=== Exercise objective ===
Write the next part of the article below about water's possible liquid-liquid transition, starting after its last sentence.

=== Passage shown ===
((
Water is “probably the most weird substance on Earth,” says Yang Zhang PhD ’10, lead author of the PNAS
paper, which was based on his doctoral thesis research. “It behaves
very differently from other materials,” he says, with scores of
anomalous characteristics. The work was done in collaboration with
Zhang’s doctoral supervisor, Sow-Hsin Chen, professor in MIT’s
Department of Nuclear Science and Engineering, and six other co-authors.
All
materials undergo phase transitions between the basic states of matter —
solid, liquid and gas. At these transitions, a material’s properties
can change significantly and suddenly. A theory proposed about two
decades ago explained some of water’s odd behavior by suggesting that a
similar transition may take place between two different liquid states,
in which the arrangement of the water molecules changes so that the two
states have very different densities.
The
new research, which probed water’s molecular structure under a wide
range of pressures and temperatures, provided some evidence for the
existence of this liquid-liquid transition, though the evidence falls
short of proof.
Evidence
for this posited transition has been very difficult to obtain because
it occurs only at temperatures and pressures at which water normally
could not exist in liquid form: For instance, the temperature at which
the liquid-liquid transition may occur lies far below the normal
freezing point, at about minus 60 degrees Celsius. So the researchers
had to find a clever way to get around that limitation.
One
key trick: the use of tiny tubes of silica, in which the molecules of
water were tightly confined so that they were unable to crystallize into
ice. This tight confinement made it possible to maintain water in
liquid form far below its normal freezing point.
With
the water molecules in this state, Zhang, now the Clifford G. Shull
Fellow at Oak Ridge National Laboratory, was able to probe their density
using a neutron beam from a reactor at the National Institute of
Standards and Technology. In the experiments, he gradually varied the
pressure from normal sea-level atmospheric pressure (or 1 bar) up to
about 3,000 times that amount, and varied the temperature over a range
of 170 degrees Celsius. He found a difference in water’s density by
approaching the expected transition temperature from opposite
directions, as predicted by the theory.
))
=== Listed entries ===
((
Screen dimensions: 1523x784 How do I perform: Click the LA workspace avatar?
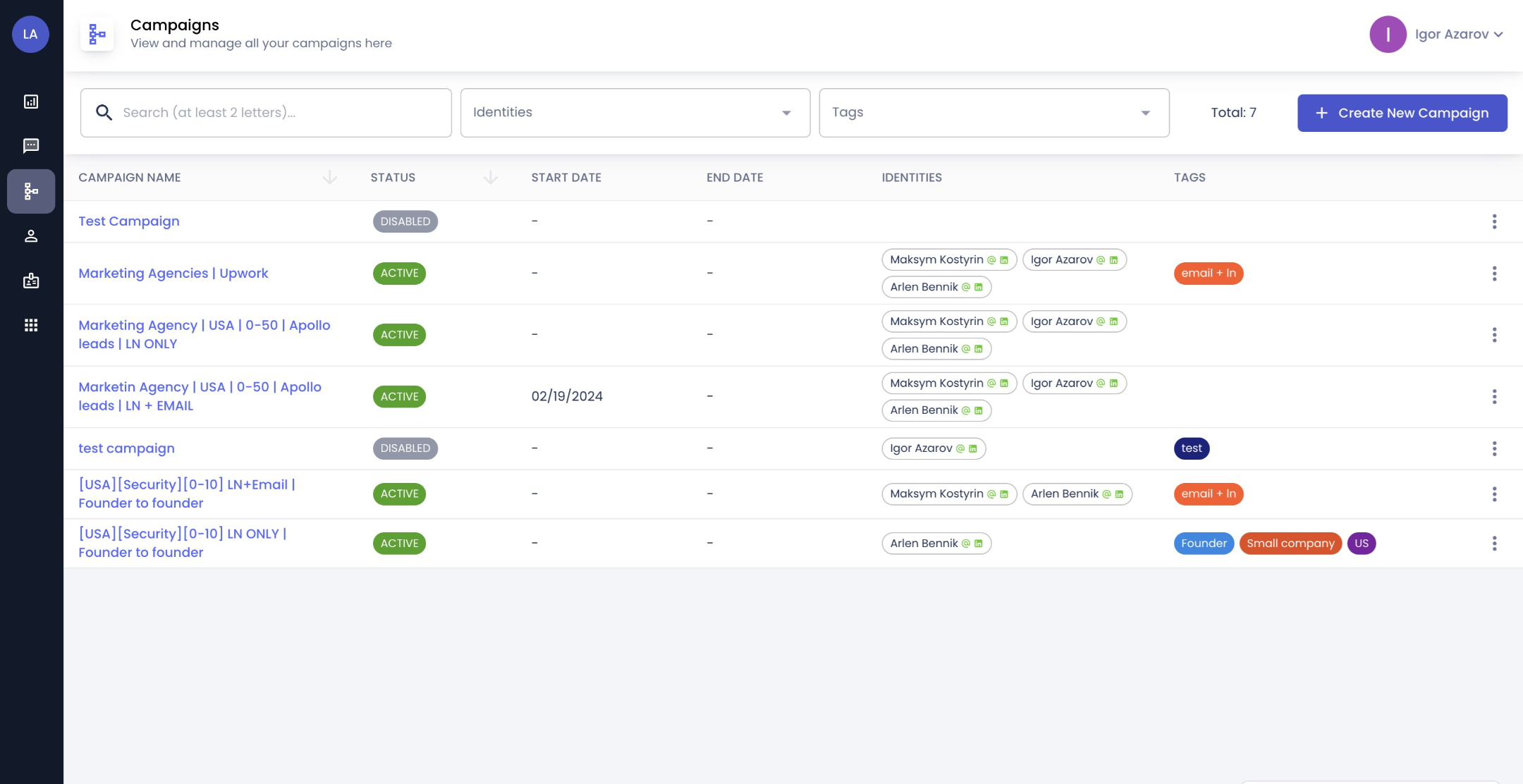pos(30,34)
))
((
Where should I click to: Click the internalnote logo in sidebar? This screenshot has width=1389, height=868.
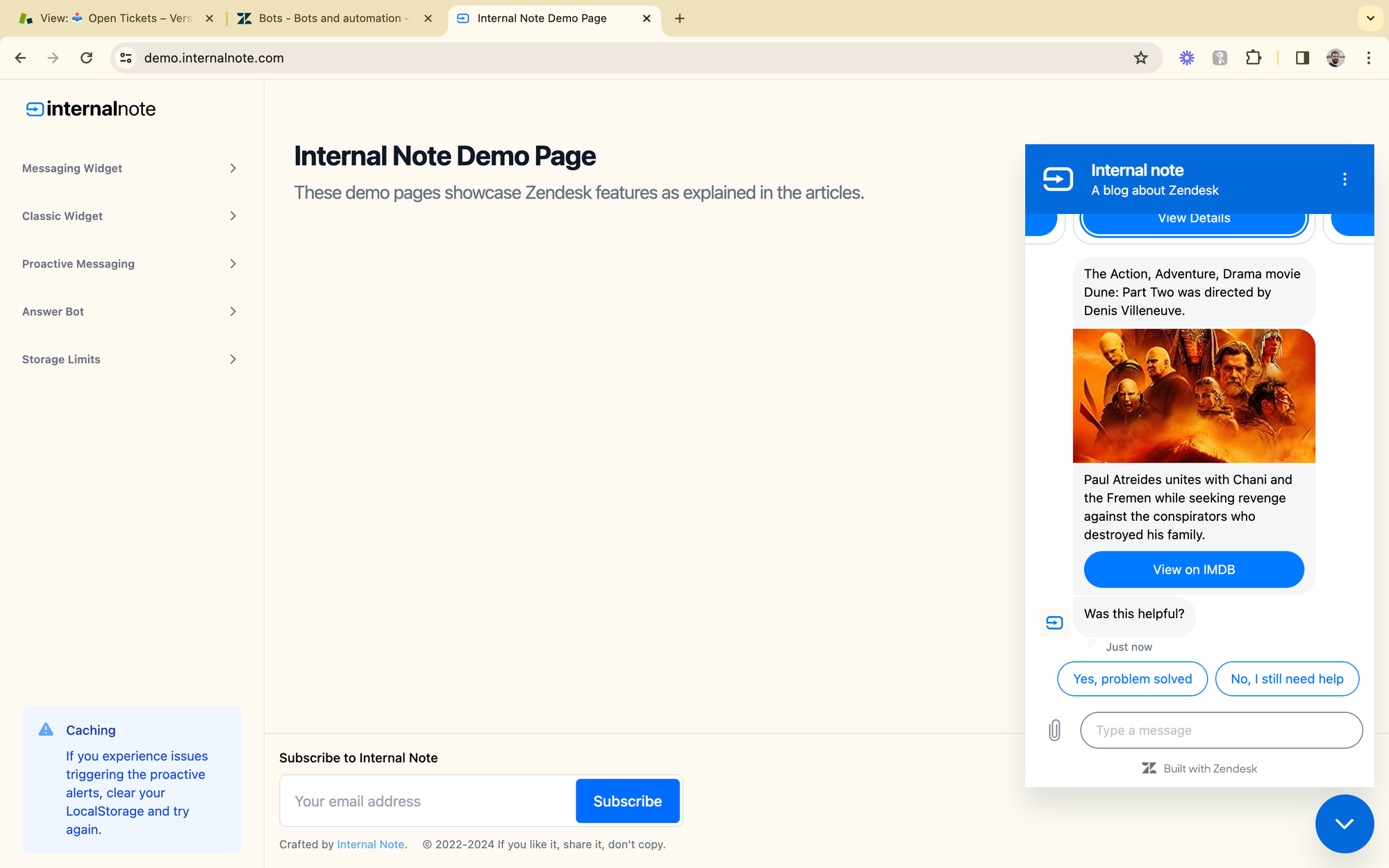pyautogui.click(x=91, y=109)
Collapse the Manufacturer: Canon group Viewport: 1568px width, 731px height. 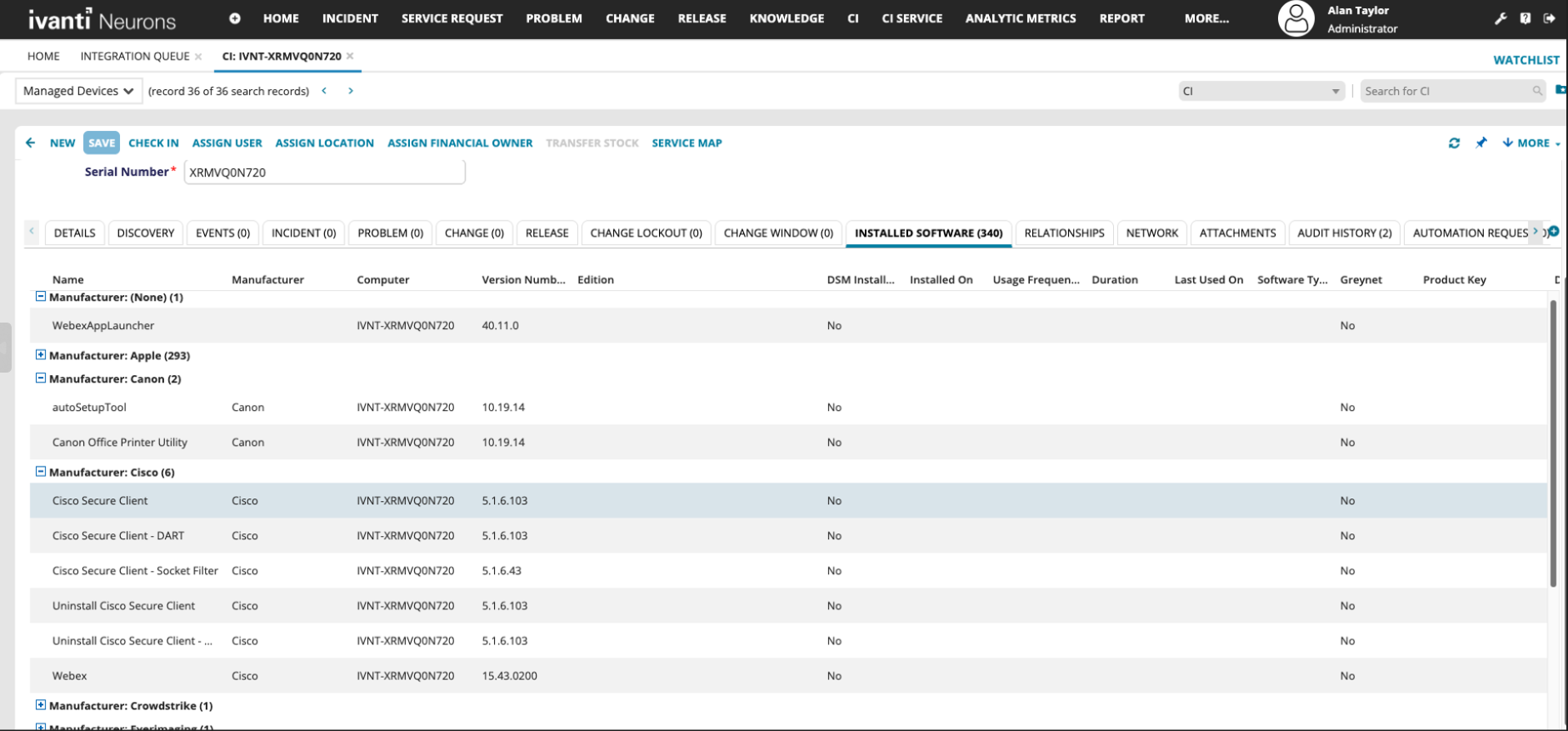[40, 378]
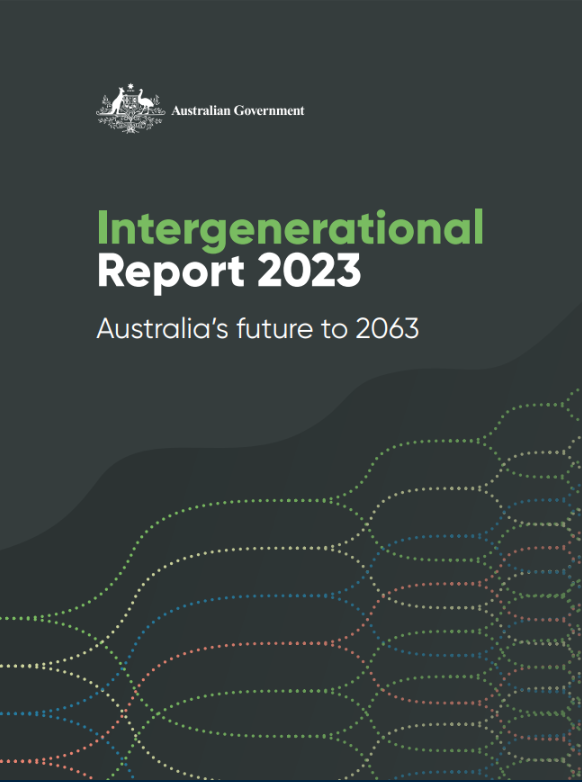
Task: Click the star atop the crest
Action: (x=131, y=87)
))
=== Reply ===
Pablo
Debenedetti, a professor of engineering and applied science at
Princeton University who was not involved in this research, says “these
are beautiful experiments” that address “one of the most interesting
open questions on the liquid state of matter, and in particular on
water: the possible existence of a phase transition between two distinct
phases of liquid water.”
While
the experiments support the theory, he says, interpretation is
complicated because confined water might behave differently from water
in bulk. “The theoretical tools needed to unambiguously relate
observations in nanoscale confinement to the behavior of bulk water are
not available at present,” he says.
“Supercooled”
water that remains liquid below the normal freezing point is relatively
easy to produce; Zhang even filmed a short demonstration using an
ordinary water bottle cooled in the refrigerator. Water can also be
“superheated” in a microwave oven to well above the boiling point,
flashing to a boil all at once only when it is disturbed in some way.
(In both freezing and boiling, water usually needs a nucleation point,
such as a bubble or a ripple, to trigger the change of phase.)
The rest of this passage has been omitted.